- REQUIRED WORK
Go through the listing below and output it word for word.

______

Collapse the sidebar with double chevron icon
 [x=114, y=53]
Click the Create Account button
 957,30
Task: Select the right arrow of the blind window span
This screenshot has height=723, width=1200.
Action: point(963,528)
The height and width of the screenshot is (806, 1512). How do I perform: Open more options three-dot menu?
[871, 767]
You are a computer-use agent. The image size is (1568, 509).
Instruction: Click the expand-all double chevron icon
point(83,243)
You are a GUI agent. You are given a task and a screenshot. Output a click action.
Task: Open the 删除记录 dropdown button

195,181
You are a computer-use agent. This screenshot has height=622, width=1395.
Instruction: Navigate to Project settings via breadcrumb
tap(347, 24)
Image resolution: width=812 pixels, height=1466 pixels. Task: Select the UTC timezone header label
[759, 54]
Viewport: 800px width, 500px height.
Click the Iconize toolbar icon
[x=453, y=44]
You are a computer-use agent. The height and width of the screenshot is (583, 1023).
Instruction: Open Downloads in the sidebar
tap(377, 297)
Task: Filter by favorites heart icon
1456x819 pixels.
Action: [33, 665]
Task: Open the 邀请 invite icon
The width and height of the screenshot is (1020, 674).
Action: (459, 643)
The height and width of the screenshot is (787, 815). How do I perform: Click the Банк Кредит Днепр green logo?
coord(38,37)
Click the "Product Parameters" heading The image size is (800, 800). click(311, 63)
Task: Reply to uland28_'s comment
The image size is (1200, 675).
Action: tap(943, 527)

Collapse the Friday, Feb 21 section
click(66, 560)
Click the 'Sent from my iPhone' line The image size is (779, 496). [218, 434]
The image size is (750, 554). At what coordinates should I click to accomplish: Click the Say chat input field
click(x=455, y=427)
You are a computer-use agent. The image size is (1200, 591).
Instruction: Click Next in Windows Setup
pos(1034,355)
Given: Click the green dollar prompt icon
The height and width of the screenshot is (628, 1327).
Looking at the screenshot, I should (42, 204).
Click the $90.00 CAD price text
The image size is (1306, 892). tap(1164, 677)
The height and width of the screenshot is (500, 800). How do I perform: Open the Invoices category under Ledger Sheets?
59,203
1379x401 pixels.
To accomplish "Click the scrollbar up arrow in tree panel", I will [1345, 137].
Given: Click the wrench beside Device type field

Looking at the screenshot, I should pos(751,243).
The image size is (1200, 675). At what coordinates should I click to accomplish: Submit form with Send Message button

______

- ANSWER SECTION
Collapse the sidebar with double chevron icon
 [x=114, y=53]
Click the Create Account button
 957,30
Task: Select the right arrow of the blind window span
This screenshot has height=723, width=1200.
Action: point(963,528)
The height and width of the screenshot is (806, 1512). How do I perform: Open more options three-dot menu?
[871, 767]
You are a computer-use agent. The image size is (1568, 509).
Instruction: Click the expand-all double chevron icon
point(83,243)
You are a GUI agent. You are given a task and a screenshot. Output a click action.
Task: Open the 删除记录 dropdown button

195,181
You are a computer-use agent. This screenshot has height=622, width=1395.
Instruction: Navigate to Project settings via breadcrumb
tap(347, 24)
Image resolution: width=812 pixels, height=1466 pixels. Task: Select the UTC timezone header label
[759, 54]
Viewport: 800px width, 500px height.
Click the Iconize toolbar icon
[x=453, y=44]
You are a computer-use agent. The height and width of the screenshot is (583, 1023).
Instruction: Open Downloads in the sidebar
tap(377, 297)
Task: Filter by favorites heart icon
1456x819 pixels.
Action: [33, 665]
Task: Open the 邀请 invite icon
The width and height of the screenshot is (1020, 674).
Action: (459, 643)
The height and width of the screenshot is (787, 815). How do I perform: Click the Банк Кредит Днепр green logo?
coord(38,37)
Click the "Product Parameters" heading The image size is (800, 800). click(311, 63)
Task: Reply to uland28_'s comment
The image size is (1200, 675).
Action: tap(943, 527)

Collapse the Friday, Feb 21 section
click(66, 560)
Click the 'Sent from my iPhone' line The image size is (779, 496). [218, 434]
The image size is (750, 554). At what coordinates should I click to accomplish: Click the Say chat input field
click(x=455, y=427)
You are a computer-use agent. The image size is (1200, 591).
Instruction: Click Next in Windows Setup
pos(1034,355)
Given: Click the green dollar prompt icon
The height and width of the screenshot is (628, 1327).
Looking at the screenshot, I should (42, 204).
Click the $90.00 CAD price text
The image size is (1306, 892). tap(1164, 677)
The height and width of the screenshot is (500, 800). How do I perform: Open the Invoices category under Ledger Sheets?
59,203
1379x401 pixels.
To accomplish "Click the scrollbar up arrow in tree panel", I will [1345, 137].
Given: Click the wrench beside Device type field

Looking at the screenshot, I should pos(751,243).
The image size is (1200, 675). At what coordinates should I click to accomplish: Submit form with Send Message button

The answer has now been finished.